"Eliezer [objects](https://a..."


by Paul Christiano Mar 11 2016

Act\-based agents seem to be robust to certain kinds of errors\. You need only the vaguest understanding of humans to guess that killing the user is: \(1\) not something they would approve of, \(2\) not something they would do, \(3\) not in line with their instrumental preferences\.

Eliezer objects to this post's optimism about robustness.

Concretely, the complaint seems to be that a human-predictor would form generalizations like "the human takes and approves action that maximize expected utility" for some notion of "utility" and some notion of counterfactuals etc. It might then end up killing the users (or making some other irreversibly bad decision) because the bad action is the utility-maximizing thing to do according to the the learned values/decision theory/priors/etc. (which aren't identical to humans' values/decision theory/priors/etc.).

I'm not impressed by this objection.

Clearly this would be an objectively bad prediction of the human. And so the question is entirely about how hard it is to notice that it's a bad, or at least uncertain, prediction.
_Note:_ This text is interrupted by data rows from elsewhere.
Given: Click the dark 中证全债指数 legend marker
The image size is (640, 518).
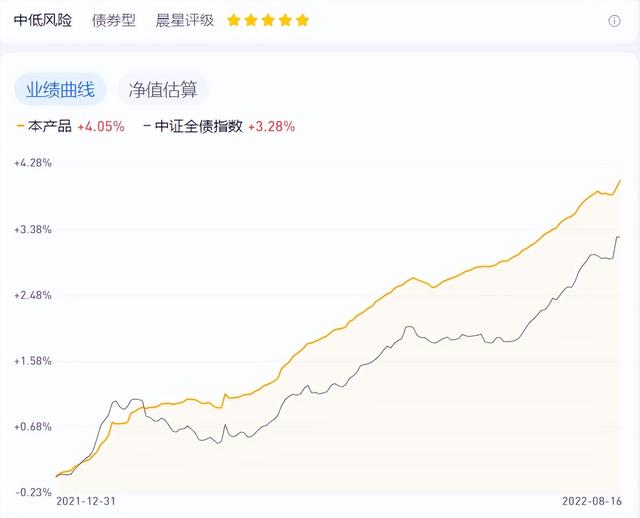Looking at the screenshot, I should [x=147, y=126].

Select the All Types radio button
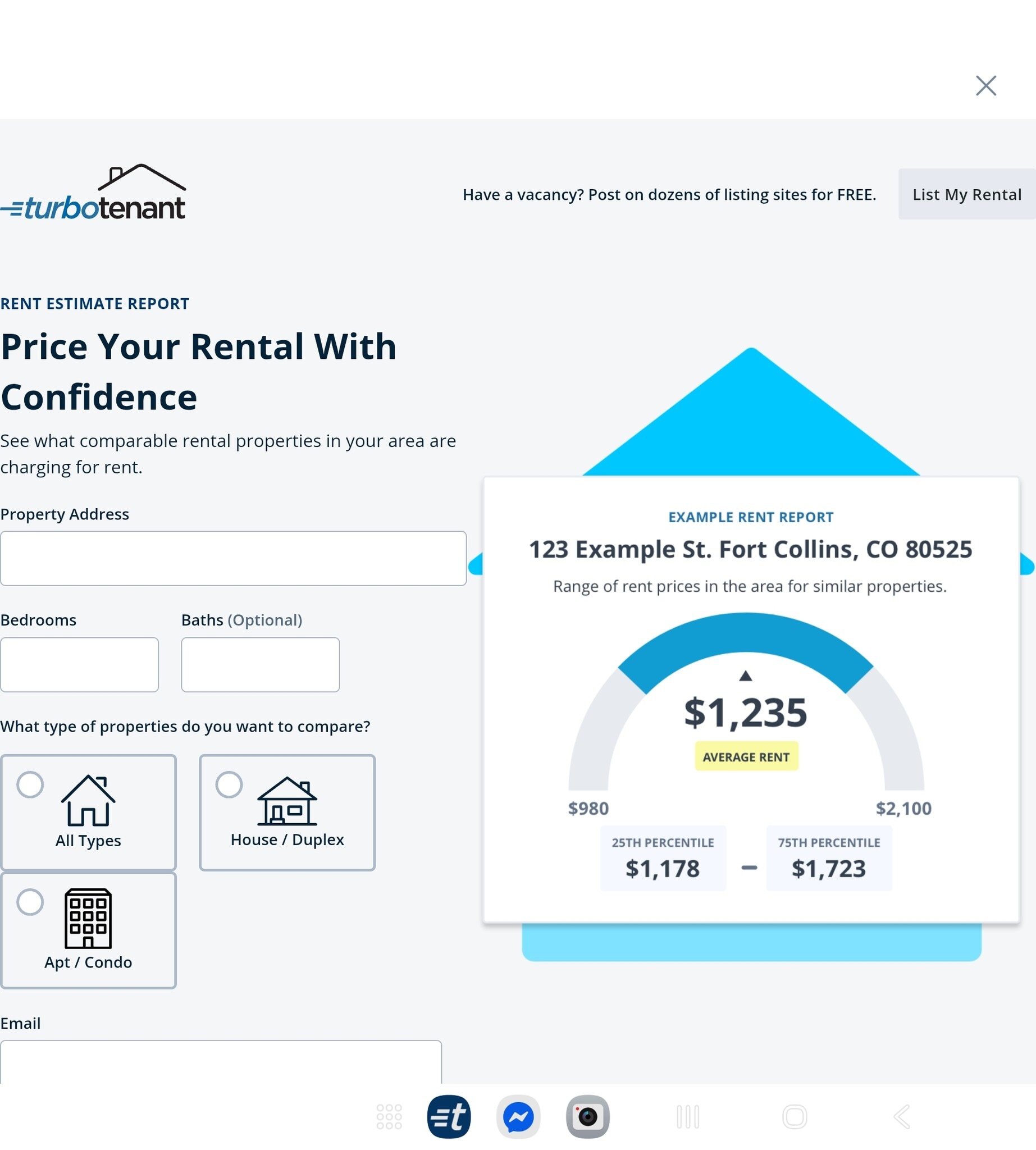click(30, 784)
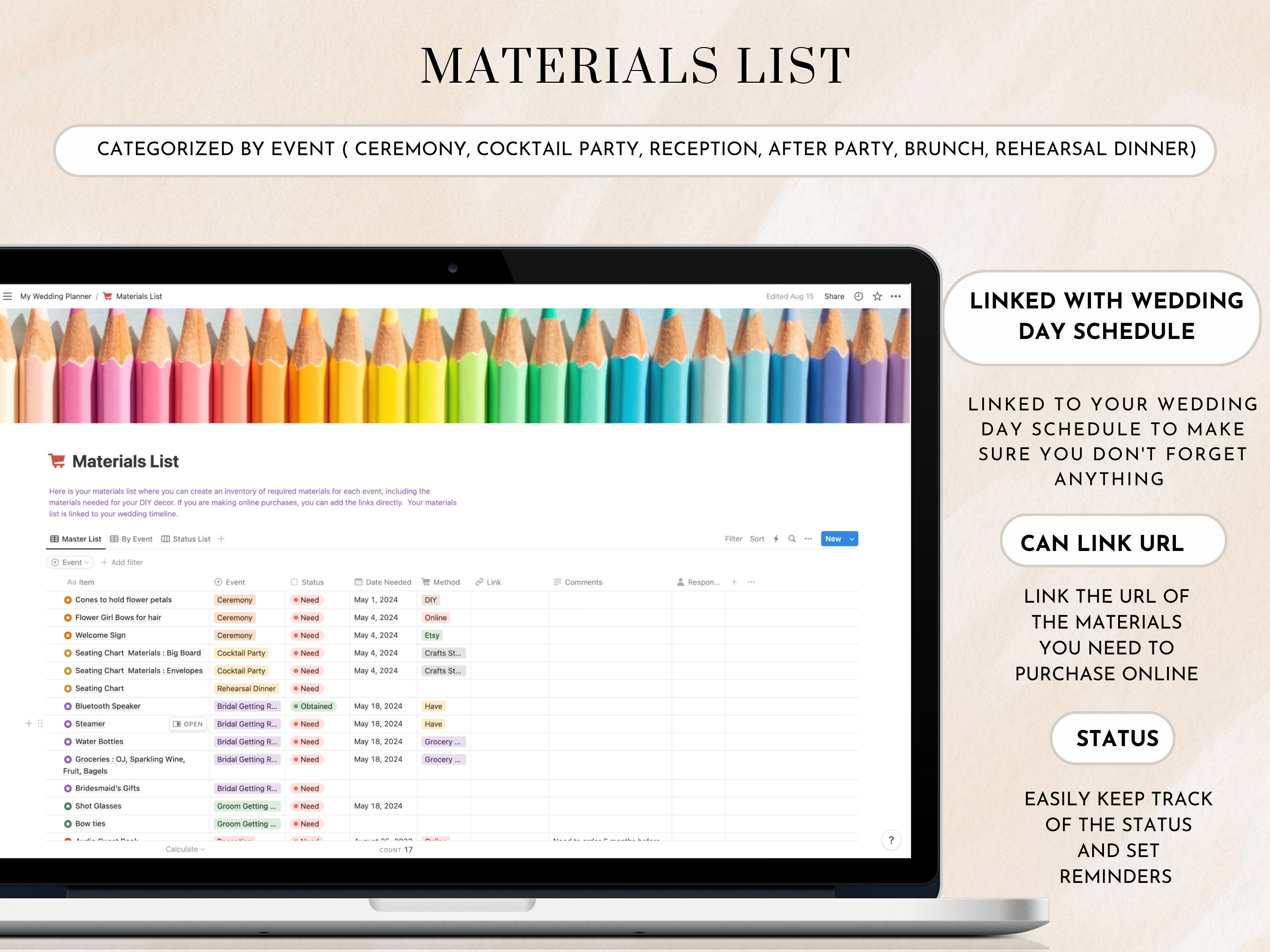
Task: Expand the Calculate dropdown at table bottom
Action: coord(184,849)
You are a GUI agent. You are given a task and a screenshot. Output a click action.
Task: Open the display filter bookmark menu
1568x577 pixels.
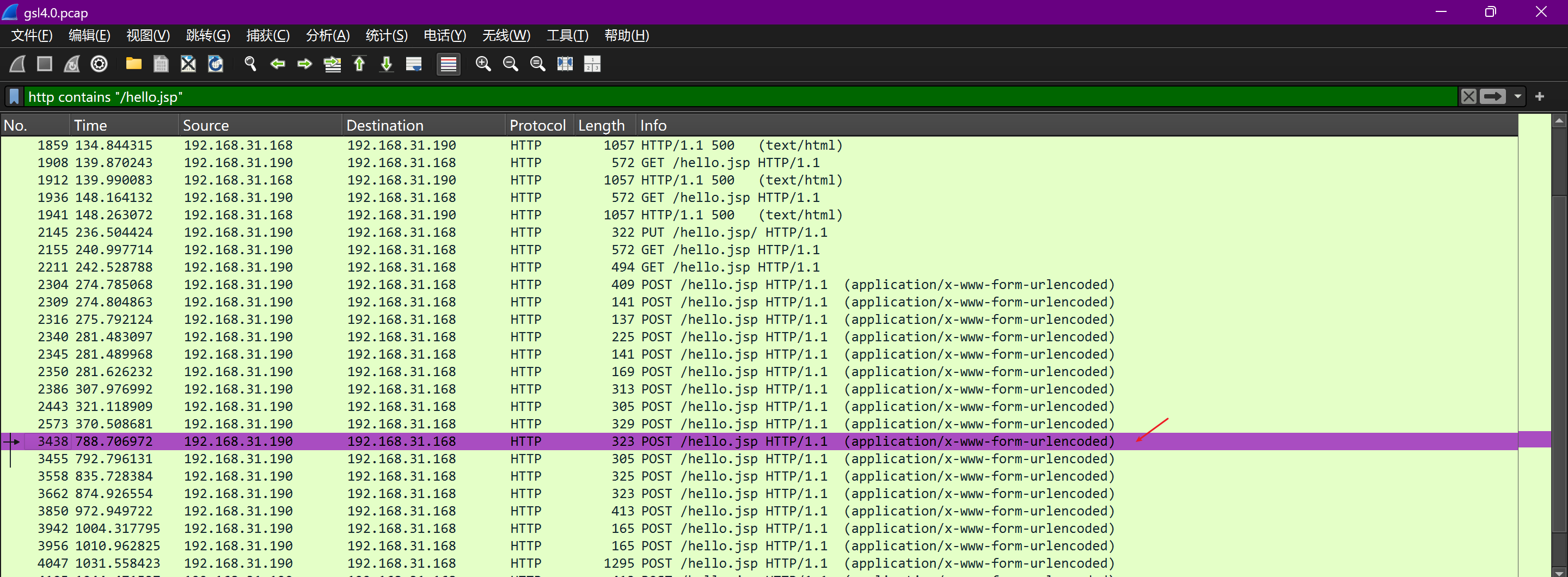click(x=15, y=97)
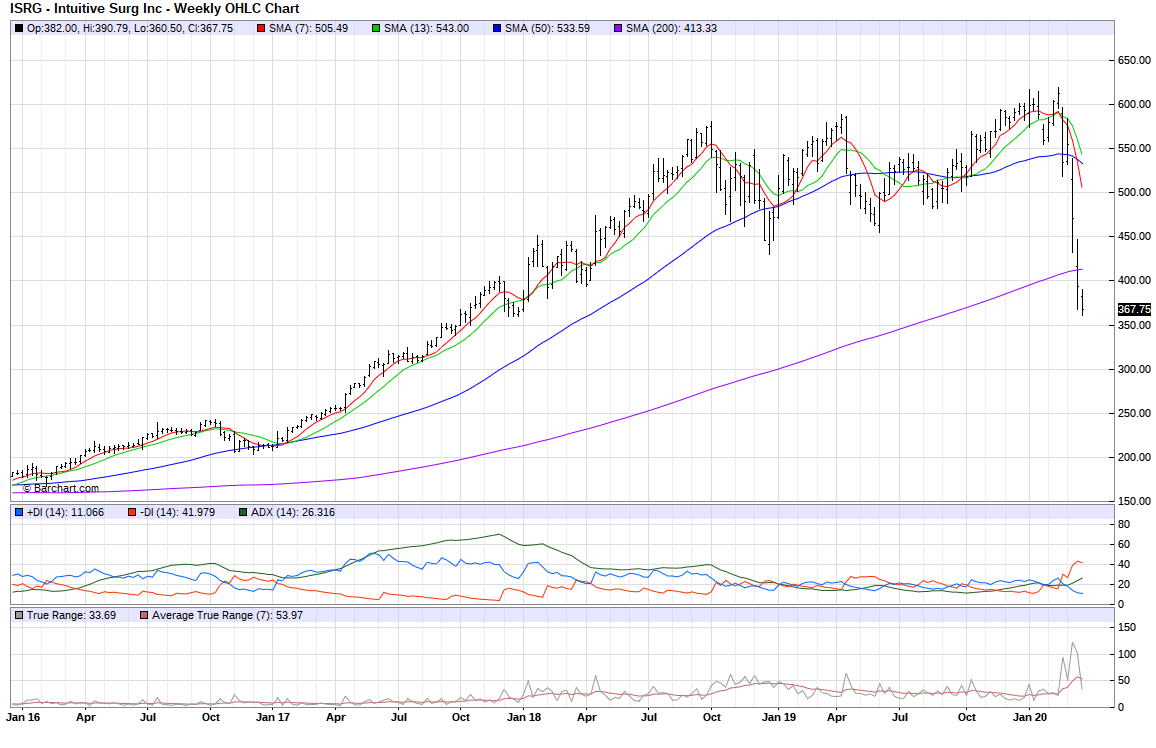The height and width of the screenshot is (748, 1156).
Task: Click the green SMA (13) legend swatch
Action: [376, 28]
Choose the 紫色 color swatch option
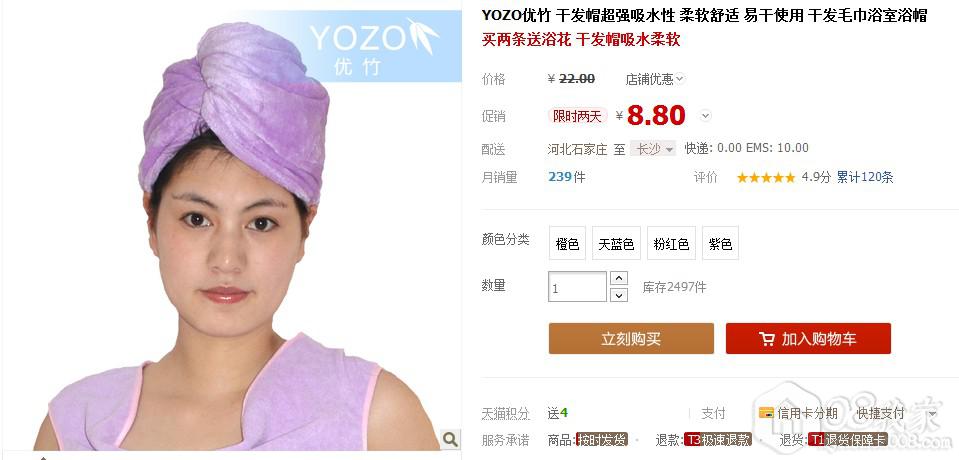The image size is (959, 460). [x=720, y=243]
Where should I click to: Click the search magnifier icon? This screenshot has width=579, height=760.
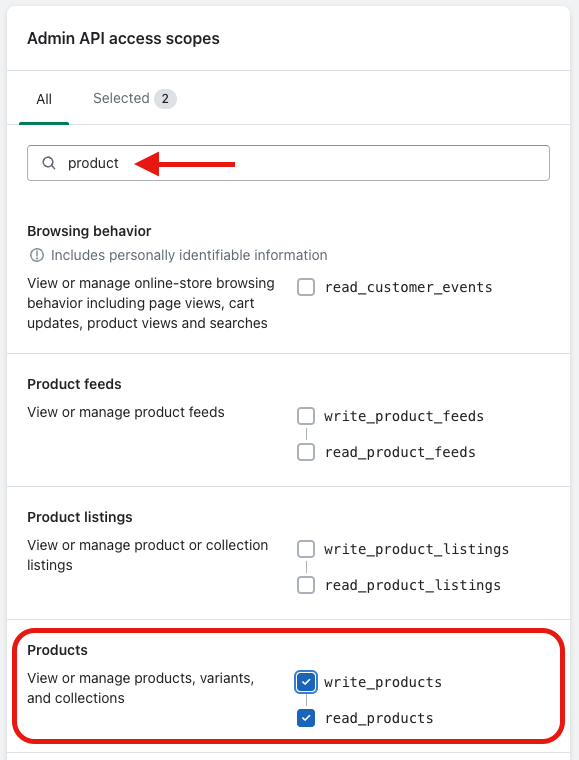[x=48, y=163]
That is, to a human it appears to be a comically bad prediction. So the question is: to what extent is this just because we are humans predicting humans?

I don't think these points totally capture my position, but hopefully they help explain where I am coming from. I still feel pretty good about the argument in the "robustness" section of this post. It really does seem like it is pretty easy to predict that the human won't generally endorse actions that leaves them dead.